Mas, ao mesmo tempo que essas alegrias, o Pai recebeu provações que ele chamou de farpas da cruz de Jesus. Algumas pessoas consideraram seus planos muito ousados e suas objeções influenciaram o bispo local que hesitou em dar as autorizações necessárias. A oração de Santo Inácio, que ele recitava várias vezes ao dia, também o ajudou muito: “Toma, ó Senhor, e recebe toda a minha liberdade, minha memória, meu entendimento e toda a minha vontade, tudo o que possuo porque me deu. A ti, Senhor, eu a devolvi; tudo é seu, dispor dele inteiramente de acordo com a sua vontade. Dá-me só o teu amor e graça, e eu sou rico o bastante e não peço mais nada.”
Finalmente, em 1911, o hospital abriu suas portas. “Isto não é uma obra do homem”, escreveu o padre. “A própria Imaculada fundou este hospital e cuida dele”.
Nos primeiros dias, todos os leprosos andavam perplexos e desorientados ... agora que, de repente, tinham uma casa com chão e teto, camas com lençóis, cômodas, um imagem da Virgem, e um lugar para todos! Para não mencionar tigelas, copos, lâmpadas. Estavam olhando uns para os outros, incapazes de acreditar ... Foi risível no primeiro dia, por causa das mil ingenuidades que mostravam quão pouco civilizadas ainda eram. Quando o sino do jantar tocou, eles de fato correram para o refeitório, mas não sabiam o que fazer lá... Um deles abriu uma torneira e, quando a água saiu sob alta pressão, meu novo homem civilizado ficou assustado. Em vez de fechar a torneira, ele soltou tudo e fugiu, chorando por ajuda!

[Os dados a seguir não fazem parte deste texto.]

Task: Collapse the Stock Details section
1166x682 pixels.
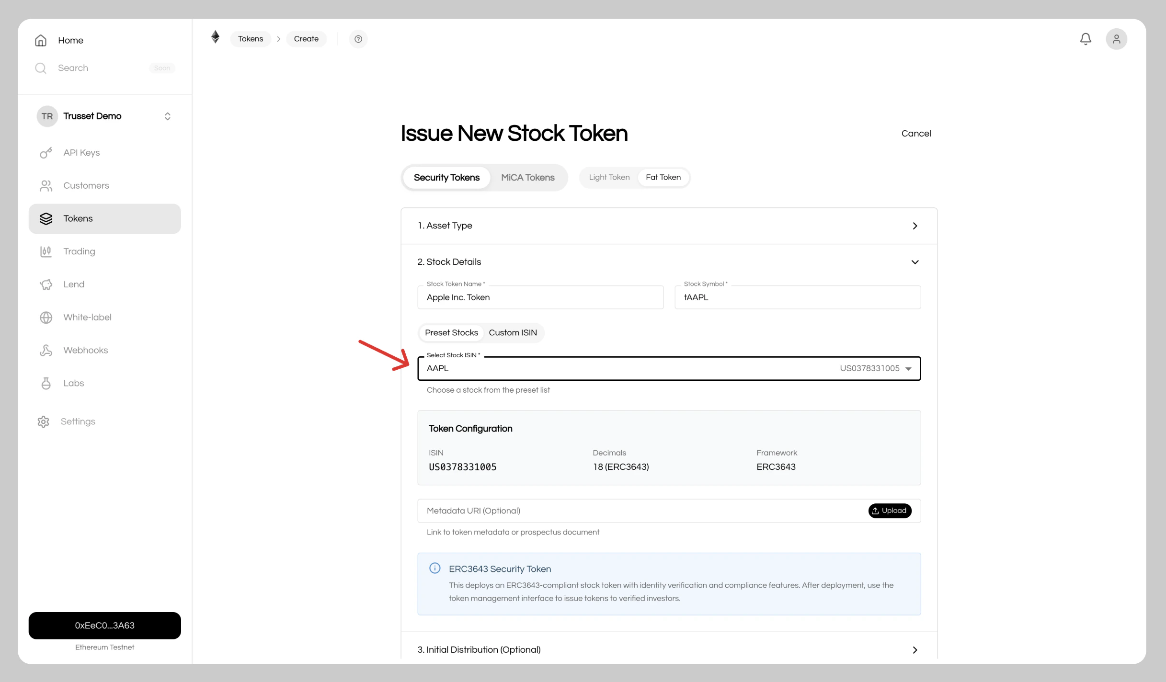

Muito sensível à honra dada a Jesus na Eucaristia, ele ergue o altar e o tabernáculo em sua capela. Mas sua saúde estava enfraquecendo. Ele sofria de arteriosclerose e seu corpo estava coberto de feridas. Um dia, dominado pela dor violenta, ele teve que ir para a cama. Um padre religioso que contraíra lepra enquanto servia os leprosos e que morreria nove dias depois, passou a administrar os últimos sacramentos a ele. Finalmente, em 2 de outubro de 1912, o padre Beyzym entregou sua alma a Deus. Ele provavelmente morreu de exaustão e não de lepra.